Lekhubu Island is a rock outcrop in Botswana. It is located in the Southern campus of the large natural topographic depression within the Makgadikgadi region of Botswana called the Sua Pan, which is the largest pan in Botswana. It is a two billion year old granite rock island, crescent shaped and is about one kilometre long, its slopes are littered with fossil beaches of rounded pebbles, an indication of the prehistoric lake's former water levels. Lukhubu is referred to as an island because it is surrounded by a sea of white salt.

==History==
Lekhubu is a rock outcrop which was covered with water of the tremendous Lake Makgadikgadi, which is one of the largest lakes in Africa. Lekhubu means the rock outcrop. Kubu is a Setswana name that refers to the hippopotamus.

About 10,000 years ago, the Lake Makgadikgadi dried up and only Lekhubu Island remained with a lot of salt in it.

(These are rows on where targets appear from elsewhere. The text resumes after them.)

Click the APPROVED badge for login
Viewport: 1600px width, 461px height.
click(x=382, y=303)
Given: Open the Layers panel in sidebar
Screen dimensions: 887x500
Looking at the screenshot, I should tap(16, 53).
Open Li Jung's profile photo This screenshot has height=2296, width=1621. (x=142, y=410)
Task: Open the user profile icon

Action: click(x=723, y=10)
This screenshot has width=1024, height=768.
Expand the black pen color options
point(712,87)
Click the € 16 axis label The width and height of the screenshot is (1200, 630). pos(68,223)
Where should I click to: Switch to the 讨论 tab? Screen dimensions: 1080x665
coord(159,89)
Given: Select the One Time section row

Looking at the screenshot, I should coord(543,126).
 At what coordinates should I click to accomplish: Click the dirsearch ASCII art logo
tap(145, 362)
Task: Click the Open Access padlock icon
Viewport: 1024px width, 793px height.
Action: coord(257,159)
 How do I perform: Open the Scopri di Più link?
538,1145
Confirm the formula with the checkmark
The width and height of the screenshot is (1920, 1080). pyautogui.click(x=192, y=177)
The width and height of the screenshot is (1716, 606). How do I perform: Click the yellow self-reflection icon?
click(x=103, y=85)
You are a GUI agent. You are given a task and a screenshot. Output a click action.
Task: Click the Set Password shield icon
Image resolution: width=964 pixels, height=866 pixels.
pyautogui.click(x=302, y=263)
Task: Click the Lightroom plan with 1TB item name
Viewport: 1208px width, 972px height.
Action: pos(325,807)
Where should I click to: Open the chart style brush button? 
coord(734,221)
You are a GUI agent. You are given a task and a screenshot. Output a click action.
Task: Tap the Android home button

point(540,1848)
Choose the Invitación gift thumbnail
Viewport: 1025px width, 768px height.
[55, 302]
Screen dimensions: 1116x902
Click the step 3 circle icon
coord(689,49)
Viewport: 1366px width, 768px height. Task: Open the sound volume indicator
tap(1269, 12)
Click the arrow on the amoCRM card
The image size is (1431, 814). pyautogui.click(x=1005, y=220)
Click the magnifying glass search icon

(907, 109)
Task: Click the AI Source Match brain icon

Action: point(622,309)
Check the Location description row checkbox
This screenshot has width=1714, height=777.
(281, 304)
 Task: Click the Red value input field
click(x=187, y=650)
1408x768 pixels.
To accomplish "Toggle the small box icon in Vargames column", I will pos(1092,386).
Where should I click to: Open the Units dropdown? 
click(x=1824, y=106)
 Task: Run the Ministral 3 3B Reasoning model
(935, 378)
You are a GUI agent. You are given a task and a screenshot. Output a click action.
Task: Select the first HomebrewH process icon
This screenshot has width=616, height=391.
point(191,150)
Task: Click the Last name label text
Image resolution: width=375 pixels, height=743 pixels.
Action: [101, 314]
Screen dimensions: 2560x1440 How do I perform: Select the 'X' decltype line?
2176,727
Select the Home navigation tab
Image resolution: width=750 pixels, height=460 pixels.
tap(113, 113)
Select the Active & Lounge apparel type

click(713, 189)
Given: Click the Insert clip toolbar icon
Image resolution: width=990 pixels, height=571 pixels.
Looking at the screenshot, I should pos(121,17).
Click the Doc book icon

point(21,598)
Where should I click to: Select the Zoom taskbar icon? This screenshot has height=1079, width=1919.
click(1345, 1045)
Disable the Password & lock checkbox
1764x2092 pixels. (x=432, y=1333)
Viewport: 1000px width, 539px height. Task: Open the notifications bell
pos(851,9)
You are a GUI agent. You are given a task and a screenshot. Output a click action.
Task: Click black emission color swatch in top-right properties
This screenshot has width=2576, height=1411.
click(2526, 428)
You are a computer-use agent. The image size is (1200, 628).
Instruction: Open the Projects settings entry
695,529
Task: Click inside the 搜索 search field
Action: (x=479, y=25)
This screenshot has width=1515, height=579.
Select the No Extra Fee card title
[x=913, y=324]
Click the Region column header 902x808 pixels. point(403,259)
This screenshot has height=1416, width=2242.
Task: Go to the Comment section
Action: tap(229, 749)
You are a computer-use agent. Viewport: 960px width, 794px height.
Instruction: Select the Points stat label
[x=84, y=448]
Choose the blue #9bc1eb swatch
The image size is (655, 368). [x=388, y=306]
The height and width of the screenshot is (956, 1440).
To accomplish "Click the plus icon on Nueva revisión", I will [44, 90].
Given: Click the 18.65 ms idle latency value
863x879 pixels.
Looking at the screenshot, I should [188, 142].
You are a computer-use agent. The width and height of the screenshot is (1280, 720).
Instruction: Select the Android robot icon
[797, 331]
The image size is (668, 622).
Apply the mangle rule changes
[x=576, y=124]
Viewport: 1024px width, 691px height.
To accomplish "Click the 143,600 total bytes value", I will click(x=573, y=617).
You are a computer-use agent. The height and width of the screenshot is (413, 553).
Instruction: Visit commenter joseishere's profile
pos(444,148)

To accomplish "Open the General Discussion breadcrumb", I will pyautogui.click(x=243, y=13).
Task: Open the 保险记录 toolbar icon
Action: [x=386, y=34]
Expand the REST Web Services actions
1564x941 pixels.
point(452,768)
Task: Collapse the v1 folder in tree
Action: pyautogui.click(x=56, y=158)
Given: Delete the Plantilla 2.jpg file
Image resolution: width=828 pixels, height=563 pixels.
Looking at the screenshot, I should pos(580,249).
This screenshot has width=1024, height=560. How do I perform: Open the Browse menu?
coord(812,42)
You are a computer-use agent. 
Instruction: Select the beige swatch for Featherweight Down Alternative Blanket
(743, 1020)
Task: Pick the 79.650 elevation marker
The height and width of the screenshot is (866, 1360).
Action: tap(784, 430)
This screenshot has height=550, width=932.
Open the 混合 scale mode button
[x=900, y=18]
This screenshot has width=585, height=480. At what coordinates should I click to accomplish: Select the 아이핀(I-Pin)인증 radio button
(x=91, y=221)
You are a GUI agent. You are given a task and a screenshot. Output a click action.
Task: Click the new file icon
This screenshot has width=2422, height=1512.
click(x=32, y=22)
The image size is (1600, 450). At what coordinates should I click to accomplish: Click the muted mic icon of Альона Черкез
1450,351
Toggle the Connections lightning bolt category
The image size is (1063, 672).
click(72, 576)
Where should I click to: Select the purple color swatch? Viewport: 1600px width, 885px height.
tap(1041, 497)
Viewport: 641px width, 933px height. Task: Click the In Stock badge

All this was caused by the climatic changes that took place many years ago. Initiation used to take place there and people were marked musing the stones called the cairns that made sure that people got initiated.

==Location==
Lekhubu is located in the Southern campus of the large natural topographic depression within the Makgadikgadi region of Botswana called the Sua pan, which is the largest pan in Botswana. Lekhubu site is off the track in between the Gweta village, Nata and Letlhakane, therefore people who visit the site are encouraged to be in touch with the villagers to get more information on how to get there or visit the Mmatshumo village and the veterinary gates. Mmatshumo is just 42 km away from Lekhubu and roughly 100 km away from Gweta village.